Einen Moment, während Blaire wie die anderen dalag und wartete, dachte er an Mose Stringdale, jenen finsteren, gewalttätigen Mann, der um diese Zeit irgendwo zwischen Fort Union und Camp Nicholls reiten mußte.

Bei aller Brutalität war Stringdale ein umsichtiger, verwegener und eiskalter Bursche. Außer Callahan gab es niemanden in ihrer Bande, der wie Stringdale eine Aufgabe lösen konnte. Der Transport mußte in etwa drei Wochen kommen. Es kam darauf an, die genaue Route, die Begleitmannschaft und die Rastplätze auszuspionieren. Stringdale war der Mann, das zu schaffen. Callahans Bande hauste seit zwei Jahren im Niemandslandstreifen. Man hatte oft Jagd auf die Horde gemacht, und wenn Blaire an die Männer dachte, die dabei gestorben waren, überfielen ihn düstere und beklemmende Gedanken. Es gab genug Leute, die ständig nach ihnen suchten. Einer dieser Männer konnte eines Tages eine direkte Fährte zu ihnen finden.

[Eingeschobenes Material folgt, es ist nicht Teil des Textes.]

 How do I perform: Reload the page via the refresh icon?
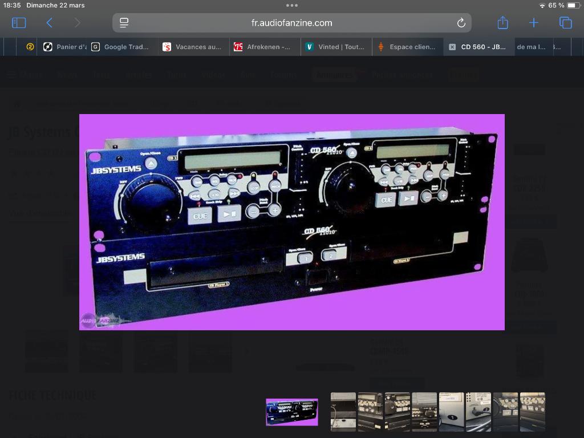click(461, 23)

Und was dann geschah, konnten sie sich ausrechnen.

Siebzehntausend Dollar, überlegte Blaire, verdammt, siebzehntausend die haben und dann weit weggehen, eine lange Reise machen… Er schrak leicht zusammen.

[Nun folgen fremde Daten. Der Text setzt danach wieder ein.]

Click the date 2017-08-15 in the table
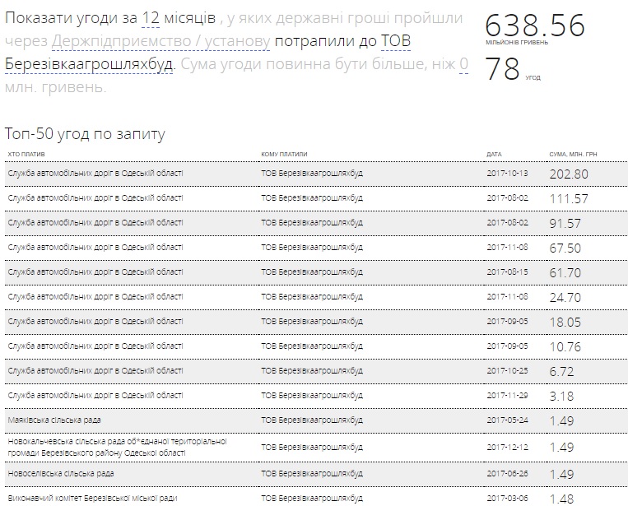The height and width of the screenshot is (506, 628). (506, 271)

Callahan wuchs neben den Steinen hoch. Er stand einen Moment reglos gegen den hellen Mondlichthimmel. Dann hob er die Hand.

In derselben Sekunde ging ein Ruck durch Blaire. Er stemmte sich wie die anderen hoch. Ein Seitenblick flog zu Nelson und Frankie hinüber. Wieder war der Kid etwas langsamer. Er kam mit einem Zaudern auf die Beine.

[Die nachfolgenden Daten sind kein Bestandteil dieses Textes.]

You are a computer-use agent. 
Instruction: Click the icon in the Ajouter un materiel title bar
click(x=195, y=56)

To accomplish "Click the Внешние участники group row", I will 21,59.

Verdammt noch mal, dachte Blaire finster. Der Kid macht mich krank. Vic hätte ihn nicht mitnehmen sollen. Aus dem wird nie ein Bandit.

Im nächsten Augenblick huschte Blaire los. Er tat es wie die anderen. Sein Ziel lag dicht vor ihm. Er rannte geduckt und das Gewehr in der Faust auf den nächsten Wagen zu. Seine Schritte ließen den Sand knirschen. Das Schnarchen eines Mannes wurde lauter, und Blaire spannte die Muskeln an, als die Deichsel des einen Wagens vor ihm lag. Dann sprang er über sie hinweg. Er kam von Nordwesten auf das Feuer zu.

Sie liefen sternförmig ihrem Ziel entgegen. Blaire hatte nur Augen für den Mann am Feuer. Sie schliefen dort – zwei Männer, die sich gegenüberlagen und glaubten, mit einem Posten genug zu ihrer Sicherheit getan zu haben. Da sie aus dem Gebiet der Kiowas herausgefahren waren, mußten sie hier sicher sein.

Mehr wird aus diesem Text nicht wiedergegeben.